- What is expected -
Retype, exactly and only, each line from the one containing "Screen dimensions: 1456x813" to the end of the records below.

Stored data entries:
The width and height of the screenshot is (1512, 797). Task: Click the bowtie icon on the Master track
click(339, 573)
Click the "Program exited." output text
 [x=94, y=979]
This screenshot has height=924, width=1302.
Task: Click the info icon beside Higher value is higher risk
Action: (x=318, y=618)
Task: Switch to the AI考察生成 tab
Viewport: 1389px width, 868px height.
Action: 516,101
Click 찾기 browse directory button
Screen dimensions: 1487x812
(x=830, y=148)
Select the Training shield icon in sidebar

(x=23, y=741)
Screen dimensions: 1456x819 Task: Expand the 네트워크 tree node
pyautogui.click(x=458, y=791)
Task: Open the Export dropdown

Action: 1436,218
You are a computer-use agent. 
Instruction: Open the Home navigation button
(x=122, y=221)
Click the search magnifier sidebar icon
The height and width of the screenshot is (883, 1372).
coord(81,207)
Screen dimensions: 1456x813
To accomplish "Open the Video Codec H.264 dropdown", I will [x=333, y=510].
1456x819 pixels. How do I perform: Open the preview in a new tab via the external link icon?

- Solution to this exercise -
Screen dimensions: 1456x813
To accomplish "Open the Video Codec H.264 dropdown", I will [x=333, y=510].
1456x819 pixels. How do I perform: Open the preview in a new tab via the external link icon?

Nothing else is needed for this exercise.